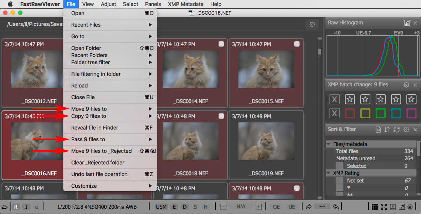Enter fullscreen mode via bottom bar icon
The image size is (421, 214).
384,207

----------

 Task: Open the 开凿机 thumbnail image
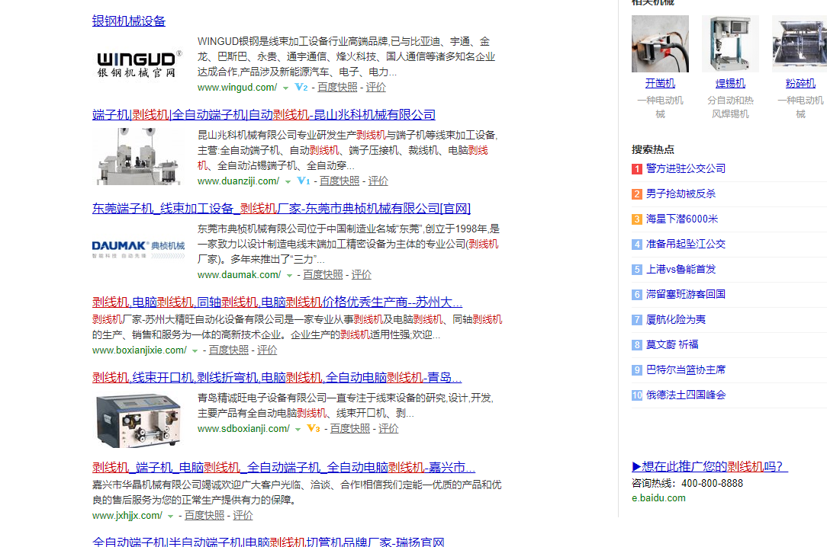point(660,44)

----------

Exercício:
Selecione todas as linhas dos registros em que aparece a palavra "image". Diferencie maiúsculas de minúsculas.

Resposta abaixo:
The image size is (421, 214).
 Task: Open the 开凿机 thumbnail image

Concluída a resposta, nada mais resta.